New York, June 9, 2026, 08:07 EDT
- Factorial Energy’s Class A shares started trading on Nasdaq under the ticker FAC on June 8 after CGCT switched over. Warrants now trade as FACWW and units were suspended.
- FAC jumped 16% to $13.80 at Monday’s close. Early Tuesday, premarket quotes had it near $20.70 ahead of the Nasdaq open.
- The transaction puts the equity value at roughly $1.3 billion and raised over $100 million in gross proceeds to support battery commercialization.
Factorial Energy Inc. saw new premarket demand on Tuesday, building on a strong first day of trading with the FAC ticker after swapping in for Cartesian Growth Corporation III on Nasdaq. Shares closed the opening session with a big gain.
CGCT isn’t just a SPAC anymore. The company has shed its status as a blank-check shell after the merger. A SPAC—short for special purpose acquisition company—is a listed cash shell that combines with a private firm. Now the ticker links to an operating battery company, not just cash.
Nasdaq said Cartesian Growth Class A shares have converted to Factorial Energy Class A common stock under the ticker FAC. The CGCTW warrants are now trading as FACWW. The move follows the close of the business combination on June 5 and took effect June 8.
No regular trading yet at the dateline. Nasdaq is set to open its U.S. session at 9:30 a.m. Eastern and run through 4 p.m., after premarket hours from 4 a.m. to 9:30 a.m. June 9 will not be a market holiday in 2026, according to Nasdaq.
Factorial said the deal brings in capital to move ahead with next-gen batteries in defense, aerospace, hyperscale data centers, and e-mobility. A PIPE is privately placed stock that a public company sells. Peter Yu, chairman and CEO of Cartesian Growth III, said his group was “proud to anchor the common-equity PIPE.” GlobeNewswire
Factorial CEO Siyu Huang said, “We built Factorial to solve one of the hardest problems in energy.” He said the Nasdaq listing will help the company move faster.
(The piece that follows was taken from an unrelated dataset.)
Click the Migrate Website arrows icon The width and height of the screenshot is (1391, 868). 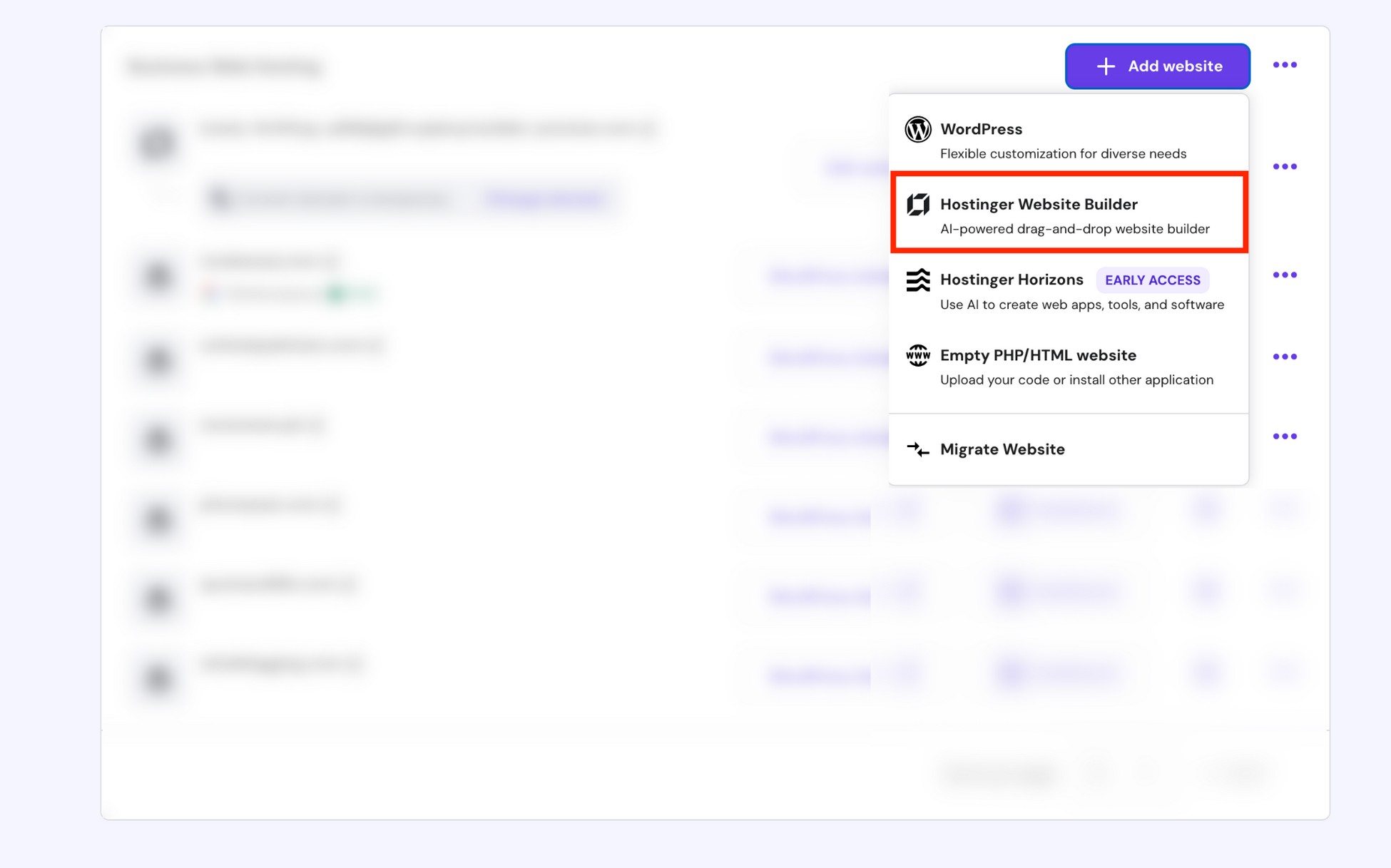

GlobeNewswire
Solid-state batteries have a solid electrolyte instead of the liquid found in standard lithium-ion cells. They’re expected to improve range, charging speeds and safety. The main hurdle now is showing the tech can actually scale—and that costs will line up with what carmakers or defense buyers want.
Factorial is focusing on validation milestones instead of large-scale output for now. The company pointed to Mercedes-Benz putting a modified EQS through a 1,205-kilometre single-charge run, Stellantis lab tests on 77 Ah cells, and recent deals to integrate batteries in drones across three continents.
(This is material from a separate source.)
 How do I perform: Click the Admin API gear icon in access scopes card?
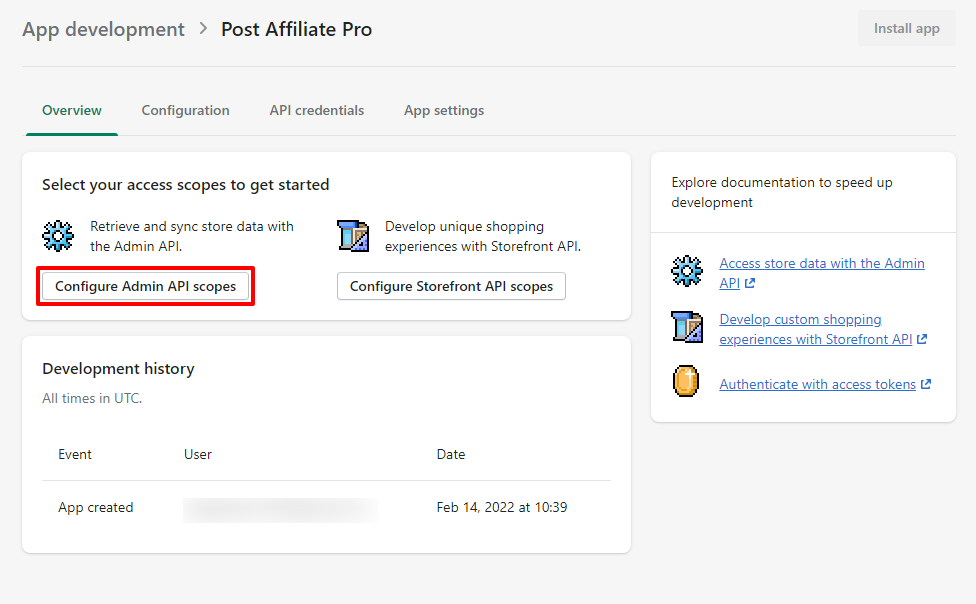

Factorial joins a short list of battery-tech names trading publicly. QuantumScape, a solid-state rival, showed a market cap near $4.68 billion based on early quotes. Solid Power was around $642 million.
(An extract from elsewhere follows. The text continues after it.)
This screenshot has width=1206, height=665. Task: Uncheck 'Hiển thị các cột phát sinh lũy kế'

The deal setup helps account for some of the choppy trading in the stock. SEC filings showed investors pulled back 23,051,313 Cartesian Growth Class A ordinary shares before the domestication. Each CGCT Class A share left was reclassified one-for-one into Factorial Series A common stock.
The early jump isn’t all upside. Factorial is fresh on Nasdaq, still rolling out its tech, and the founders control voting with Series B shares, so it’s listed as a Nasdaq “controlled company.” Former Factorial holders are also looking at staggered lock-up expiries after the deal, with some unlocks linked to price targets. Factorial, Inc.
CGCT stockholders now see their old ordinary shares trading under the FAC ticker. Public warrants trade as FACWW. The next milestone is Nasdaq’s opening bell—Factorial said it will ring it June 17.